Двадцать четыре литра воды и шесть кувшинов чая он выпил.
Каждые полчаса он заново затачивал топор на точильном круге и правил лезвие стальным напильником.
Девять буханок хлеба с колбасой он за это время умял и целый ящик апельсинов.
Семнадцать раз ложился он на снег и шестнадцать раз поднимался и начинал рубить снова. И все это время все тридцать два его зуба были стиснуты, и десять пальцев плотно сцеплены друг с другом, и плачущее дыхание стлалось туманом в холодном воздухе, пока не раздался сильный, скрежещущий треск и послышались негромкие вздохи стоявших вокруг людей, похожие на тот шумок, что поднимается в Народном доме, когда гаснет свет, только громче и тревожней.

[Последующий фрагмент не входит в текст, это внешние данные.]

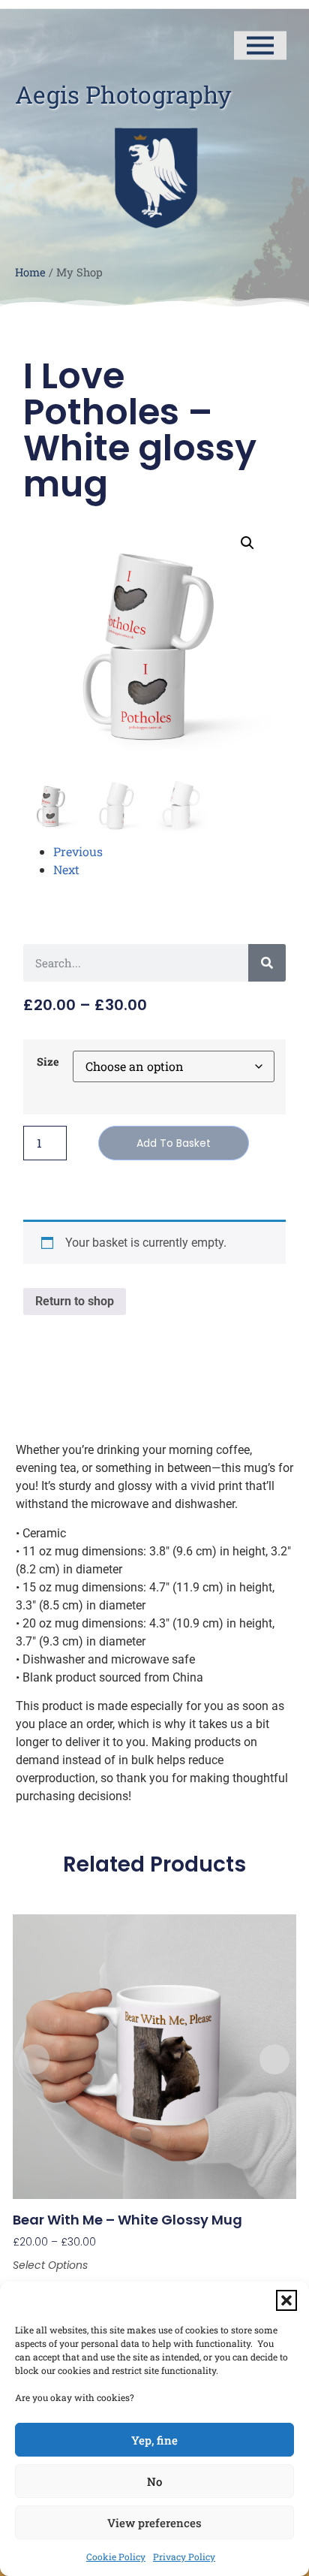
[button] (286, 2300)
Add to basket (173, 1143)
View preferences (154, 2522)
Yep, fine (154, 2440)
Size (48, 1062)
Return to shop (74, 1301)
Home (30, 272)
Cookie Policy (116, 2556)
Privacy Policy (184, 2556)
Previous (78, 851)
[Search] (267, 963)
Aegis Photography (123, 94)
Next (66, 869)
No (154, 2481)
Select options (50, 2265)
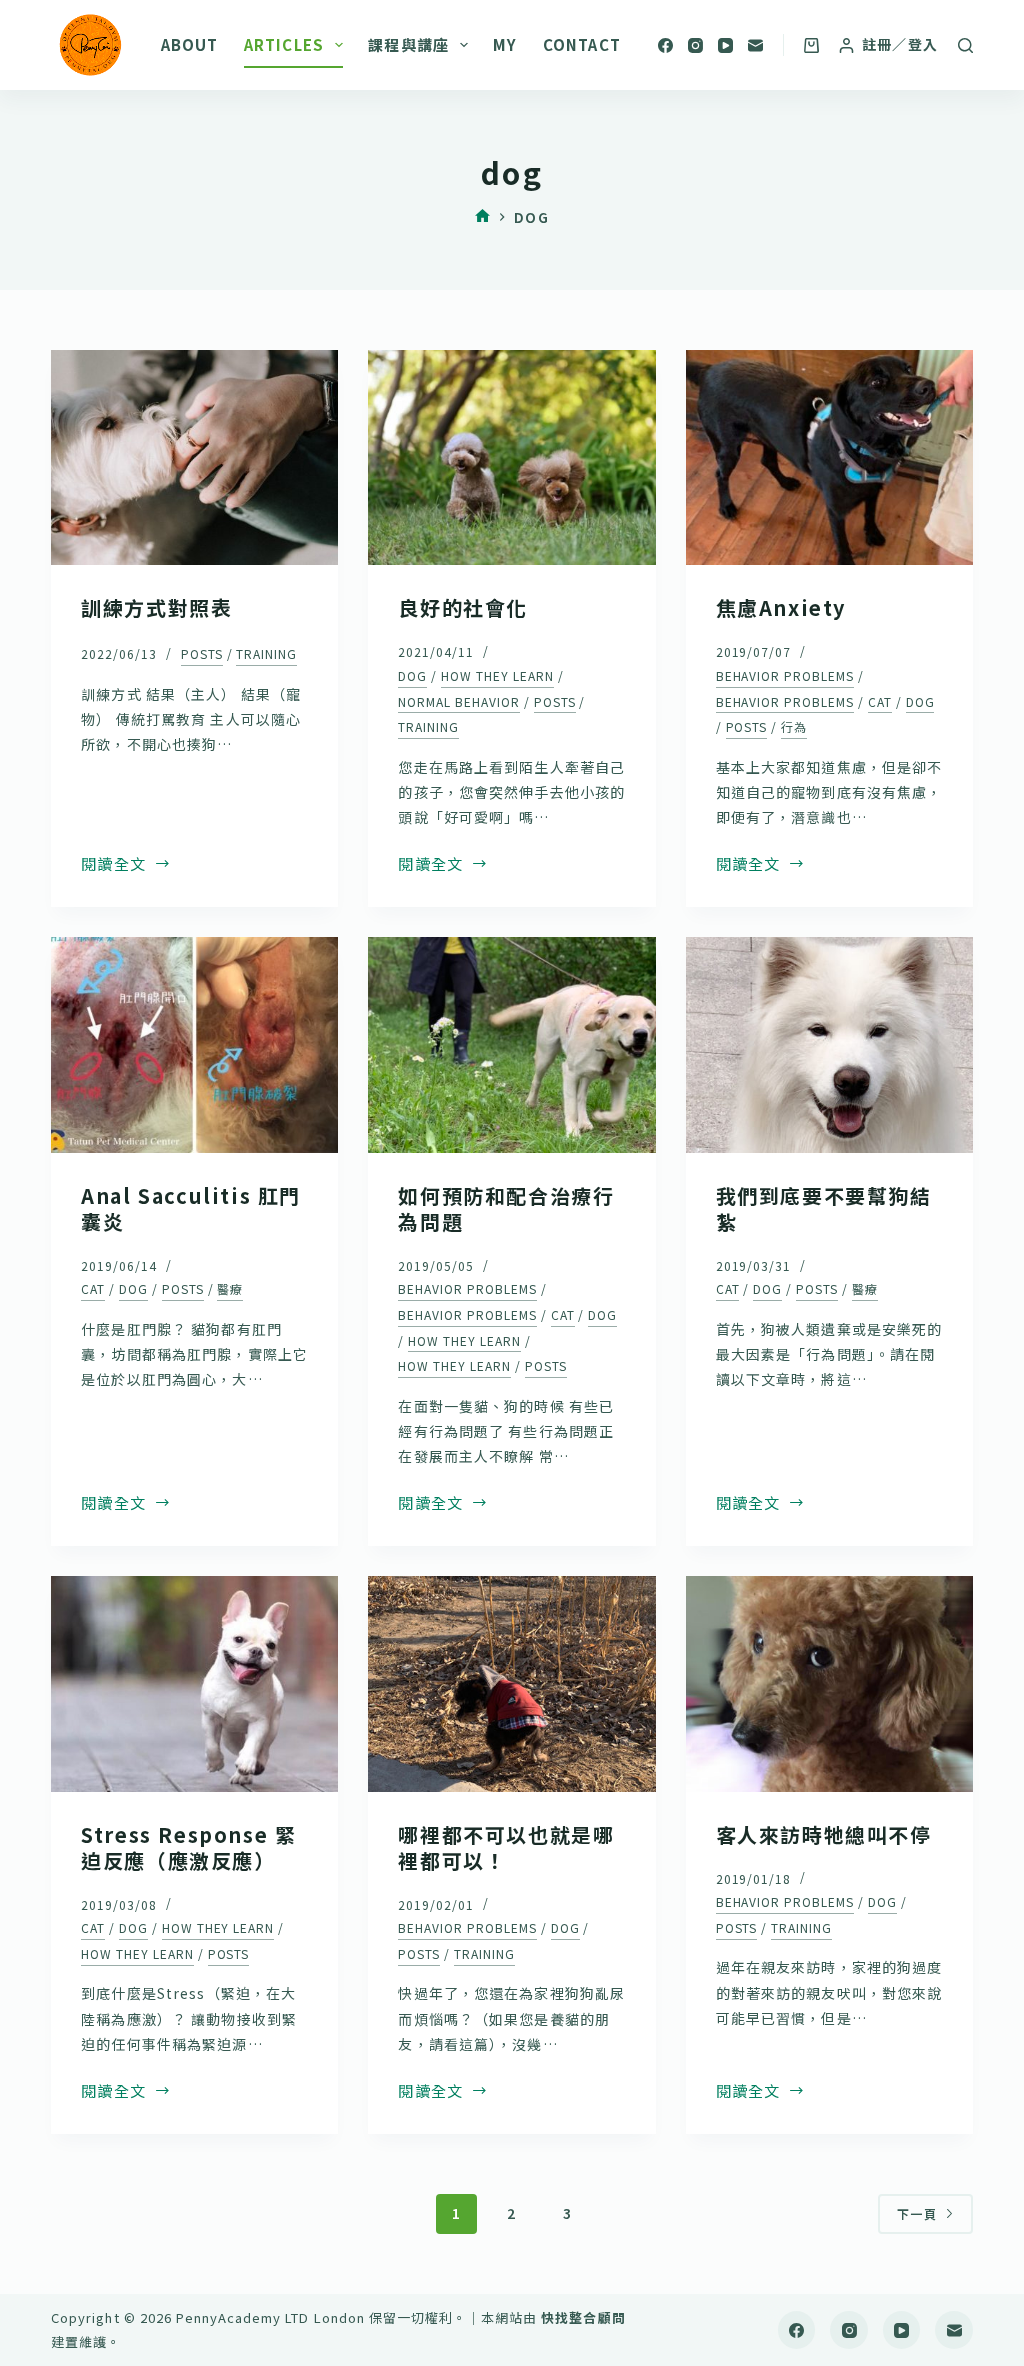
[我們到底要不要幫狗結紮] (829, 1044)
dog (412, 675)
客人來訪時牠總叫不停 (824, 1834)
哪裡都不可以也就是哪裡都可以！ (506, 1847)
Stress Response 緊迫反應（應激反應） (188, 1847)
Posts (202, 653)
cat (880, 701)
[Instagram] (695, 45)
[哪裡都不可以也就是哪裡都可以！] (511, 1683)
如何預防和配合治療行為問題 (506, 1208)
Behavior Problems (785, 675)
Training (266, 653)
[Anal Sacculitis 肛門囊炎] (194, 1044)
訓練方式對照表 (156, 607)
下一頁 (917, 2213)
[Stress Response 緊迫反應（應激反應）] (194, 1683)
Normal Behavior (458, 701)
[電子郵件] (755, 45)
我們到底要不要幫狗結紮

А потом — испуганные возгласы и топот разбегающихся ног, и за ними — тот смертный шум, который не с чем сравнить, кроме как с ним самим: шум падения и смерти огромного дерева, который никто из слышавших никогда не забудет, — внезапный, как взрыв, треск разламывающегося ствола, и нарастающий гул падения, и хлещущий, свистящий звук удара о землю.
Конечно, смерть человека сопровождают другие звуки, но ведь и при жизни звуки, сопровождающие дерево и человека, тоже различны, и разную тишину оставляют они после своего ухода.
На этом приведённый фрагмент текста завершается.